WHAT THE TASK REQUIRES:
Output every entry below exactly as it is written.

PROVIDED MATERIAL:
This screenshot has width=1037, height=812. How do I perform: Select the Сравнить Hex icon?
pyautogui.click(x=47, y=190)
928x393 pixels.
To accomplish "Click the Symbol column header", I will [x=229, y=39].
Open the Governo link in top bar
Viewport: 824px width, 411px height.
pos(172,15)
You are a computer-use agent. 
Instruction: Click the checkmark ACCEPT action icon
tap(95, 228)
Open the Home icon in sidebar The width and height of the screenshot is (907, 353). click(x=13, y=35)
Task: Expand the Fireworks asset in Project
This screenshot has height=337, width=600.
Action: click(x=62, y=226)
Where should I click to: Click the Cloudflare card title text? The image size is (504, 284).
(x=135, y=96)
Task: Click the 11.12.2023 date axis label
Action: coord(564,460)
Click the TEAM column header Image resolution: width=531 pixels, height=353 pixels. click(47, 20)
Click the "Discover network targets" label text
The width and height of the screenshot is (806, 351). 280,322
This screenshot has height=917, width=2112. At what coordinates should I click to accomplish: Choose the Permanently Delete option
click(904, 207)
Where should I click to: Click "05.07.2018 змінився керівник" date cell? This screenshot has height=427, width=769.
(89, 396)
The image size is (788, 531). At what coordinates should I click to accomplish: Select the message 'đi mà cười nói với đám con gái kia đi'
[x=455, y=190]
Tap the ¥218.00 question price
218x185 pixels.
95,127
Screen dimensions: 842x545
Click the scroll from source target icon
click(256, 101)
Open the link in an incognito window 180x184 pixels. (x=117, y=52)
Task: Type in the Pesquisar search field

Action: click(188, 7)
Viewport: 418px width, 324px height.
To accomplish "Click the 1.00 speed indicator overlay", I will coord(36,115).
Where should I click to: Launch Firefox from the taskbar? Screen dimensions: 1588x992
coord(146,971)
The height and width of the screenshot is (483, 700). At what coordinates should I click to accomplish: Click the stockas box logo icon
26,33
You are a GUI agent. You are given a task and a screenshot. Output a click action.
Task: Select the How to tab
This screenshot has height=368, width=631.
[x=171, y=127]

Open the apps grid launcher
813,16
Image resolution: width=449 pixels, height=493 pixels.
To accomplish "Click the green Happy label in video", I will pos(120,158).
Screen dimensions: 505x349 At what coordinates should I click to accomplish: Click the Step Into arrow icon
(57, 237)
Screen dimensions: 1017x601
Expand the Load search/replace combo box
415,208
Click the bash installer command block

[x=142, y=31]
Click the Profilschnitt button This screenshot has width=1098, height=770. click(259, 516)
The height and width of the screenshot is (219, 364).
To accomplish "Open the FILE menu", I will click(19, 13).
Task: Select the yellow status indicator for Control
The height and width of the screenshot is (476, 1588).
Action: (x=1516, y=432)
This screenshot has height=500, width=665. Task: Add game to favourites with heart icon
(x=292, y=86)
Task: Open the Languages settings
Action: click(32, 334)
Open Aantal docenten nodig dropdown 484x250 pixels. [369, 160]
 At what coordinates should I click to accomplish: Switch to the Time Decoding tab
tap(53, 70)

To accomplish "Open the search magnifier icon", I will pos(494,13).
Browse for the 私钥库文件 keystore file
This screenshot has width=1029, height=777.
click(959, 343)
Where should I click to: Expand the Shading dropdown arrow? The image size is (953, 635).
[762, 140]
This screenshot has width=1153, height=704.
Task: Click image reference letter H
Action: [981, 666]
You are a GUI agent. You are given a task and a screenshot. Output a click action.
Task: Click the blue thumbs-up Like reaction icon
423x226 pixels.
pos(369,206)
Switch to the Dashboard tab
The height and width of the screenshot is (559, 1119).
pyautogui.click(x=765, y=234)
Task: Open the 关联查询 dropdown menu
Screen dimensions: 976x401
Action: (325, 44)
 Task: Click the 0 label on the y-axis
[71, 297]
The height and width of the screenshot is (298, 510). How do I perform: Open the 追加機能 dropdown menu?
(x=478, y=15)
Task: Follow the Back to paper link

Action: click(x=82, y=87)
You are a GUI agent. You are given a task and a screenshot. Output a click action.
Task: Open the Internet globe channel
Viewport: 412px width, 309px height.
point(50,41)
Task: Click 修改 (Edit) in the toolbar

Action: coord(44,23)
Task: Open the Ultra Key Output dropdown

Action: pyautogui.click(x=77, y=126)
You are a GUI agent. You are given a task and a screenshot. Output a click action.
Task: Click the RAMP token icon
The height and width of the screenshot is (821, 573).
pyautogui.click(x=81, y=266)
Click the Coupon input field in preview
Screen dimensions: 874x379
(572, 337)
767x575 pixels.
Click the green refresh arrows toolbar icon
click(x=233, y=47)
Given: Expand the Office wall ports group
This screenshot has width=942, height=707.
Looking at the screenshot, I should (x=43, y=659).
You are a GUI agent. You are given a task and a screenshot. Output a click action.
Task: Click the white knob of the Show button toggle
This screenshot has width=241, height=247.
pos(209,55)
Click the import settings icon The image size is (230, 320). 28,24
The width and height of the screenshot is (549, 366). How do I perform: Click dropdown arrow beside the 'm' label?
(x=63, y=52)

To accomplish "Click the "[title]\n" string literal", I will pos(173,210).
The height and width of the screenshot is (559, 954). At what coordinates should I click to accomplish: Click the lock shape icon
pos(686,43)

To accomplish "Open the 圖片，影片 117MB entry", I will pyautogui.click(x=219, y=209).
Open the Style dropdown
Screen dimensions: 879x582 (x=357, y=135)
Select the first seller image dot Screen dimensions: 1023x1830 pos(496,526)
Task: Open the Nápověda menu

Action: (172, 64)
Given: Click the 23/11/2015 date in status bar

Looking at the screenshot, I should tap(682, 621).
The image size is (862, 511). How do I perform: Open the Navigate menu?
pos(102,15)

SOLUTION:
This screenshot has width=1037, height=812. How do I perform: Select the Сравнить Hex icon?
pyautogui.click(x=47, y=190)
928x393 pixels.
To accomplish "Click the Symbol column header", I will [x=229, y=39].
Open the Governo link in top bar
Viewport: 824px width, 411px height.
pos(172,15)
You are a computer-use agent. 
Instruction: Click the checkmark ACCEPT action icon
tap(95, 228)
Open the Home icon in sidebar The width and height of the screenshot is (907, 353). click(x=13, y=35)
Task: Expand the Fireworks asset in Project
This screenshot has height=337, width=600.
Action: click(x=62, y=226)
Where should I click to: Click the Cloudflare card title text? The image size is (504, 284).
(x=135, y=96)
Task: Click the 11.12.2023 date axis label
Action: coord(564,460)
Click the TEAM column header Image resolution: width=531 pixels, height=353 pixels. click(47, 20)
Click the "Discover network targets" label text
The width and height of the screenshot is (806, 351). 280,322
This screenshot has height=917, width=2112. At what coordinates should I click to accomplish: Choose the Permanently Delete option
click(904, 207)
Where should I click to: Click "05.07.2018 змінився керівник" date cell? This screenshot has height=427, width=769.
(89, 396)
The image size is (788, 531). At what coordinates should I click to accomplish: Select the message 'đi mà cười nói với đám con gái kia đi'
[x=455, y=190]
Tap the ¥218.00 question price
218x185 pixels.
95,127
Screen dimensions: 842x545
Click the scroll from source target icon
click(256, 101)
Open the link in an incognito window 180x184 pixels. (x=117, y=52)
Task: Type in the Pesquisar search field

Action: click(188, 7)
Viewport: 418px width, 324px height.
To accomplish "Click the 1.00 speed indicator overlay", I will coord(36,115).
Where should I click to: Launch Firefox from the taskbar? Screen dimensions: 1588x992
coord(146,971)
The height and width of the screenshot is (483, 700). At what coordinates should I click to accomplish: Click the stockas box logo icon
26,33
You are a GUI agent. You are given a task and a screenshot. Output a click action.
Task: Select the How to tab
This screenshot has height=368, width=631.
[x=171, y=127]

Open the apps grid launcher
813,16
Image resolution: width=449 pixels, height=493 pixels.
To accomplish "Click the green Happy label in video", I will pos(120,158).
Screen dimensions: 505x349 At what coordinates should I click to accomplish: Click the Step Into arrow icon
(57, 237)
Screen dimensions: 1017x601
Expand the Load search/replace combo box
415,208
Click the bash installer command block

[x=142, y=31]
Click the Profilschnitt button This screenshot has width=1098, height=770. click(259, 516)
The height and width of the screenshot is (219, 364).
To accomplish "Open the FILE menu", I will click(19, 13).
Task: Select the yellow status indicator for Control
The height and width of the screenshot is (476, 1588).
Action: (x=1516, y=432)
This screenshot has height=500, width=665. Task: Add game to favourites with heart icon
(x=292, y=86)
Task: Open the Languages settings
Action: click(32, 334)
Open Aantal docenten nodig dropdown 484x250 pixels. [369, 160]
 At what coordinates should I click to accomplish: Switch to the Time Decoding tab
tap(53, 70)

To accomplish "Open the search magnifier icon", I will pos(494,13).
Browse for the 私钥库文件 keystore file
This screenshot has width=1029, height=777.
click(959, 343)
Where should I click to: Expand the Shading dropdown arrow? The image size is (953, 635).
[762, 140]
This screenshot has width=1153, height=704.
Task: Click image reference letter H
Action: [981, 666]
You are a GUI agent. You are given a task and a screenshot. Output a click action.
Task: Click the blue thumbs-up Like reaction icon
423x226 pixels.
pos(369,206)
Switch to the Dashboard tab
The height and width of the screenshot is (559, 1119).
pyautogui.click(x=765, y=234)
Task: Open the 关联查询 dropdown menu
Screen dimensions: 976x401
Action: (325, 44)
 Task: Click the 0 label on the y-axis
[71, 297]
The height and width of the screenshot is (298, 510). How do I perform: Open the 追加機能 dropdown menu?
(x=478, y=15)
Task: Follow the Back to paper link

Action: click(x=82, y=87)
You are a GUI agent. You are given a task and a screenshot. Output a click action.
Task: Open the Internet globe channel
Viewport: 412px width, 309px height.
point(50,41)
Task: Click 修改 (Edit) in the toolbar

Action: coord(44,23)
Task: Open the Ultra Key Output dropdown

Action: pyautogui.click(x=77, y=126)
You are a GUI agent. You are given a task and a screenshot. Output a click action.
Task: Click the RAMP token icon
The height and width of the screenshot is (821, 573).
pyautogui.click(x=81, y=266)
Click the Coupon input field in preview
Screen dimensions: 874x379
(572, 337)
767x575 pixels.
Click the green refresh arrows toolbar icon
click(x=233, y=47)
Given: Expand the Office wall ports group
This screenshot has width=942, height=707.
Looking at the screenshot, I should (x=43, y=659).
You are a GUI agent. You are given a task and a screenshot. Output a click action.
Task: Click the white knob of the Show button toggle
This screenshot has width=241, height=247.
pos(209,55)
Click the import settings icon The image size is (230, 320). 28,24
The width and height of the screenshot is (549, 366). How do I perform: Click dropdown arrow beside the 'm' label?
(x=63, y=52)

To accomplish "Click the "[title]\n" string literal", I will pos(173,210).
The height and width of the screenshot is (559, 954). At what coordinates should I click to accomplish: Click the lock shape icon
pos(686,43)

To accomplish "Open the 圖片，影片 117MB entry", I will pyautogui.click(x=219, y=209).
Open the Style dropdown
Screen dimensions: 879x582 (x=357, y=135)
Select the first seller image dot Screen dimensions: 1023x1830 pos(496,526)
Task: Open the Nápověda menu

Action: (172, 64)
Given: Click the 23/11/2015 date in status bar

Looking at the screenshot, I should tap(682, 621).
The image size is (862, 511). How do I perform: Open the Navigate menu?
pos(102,15)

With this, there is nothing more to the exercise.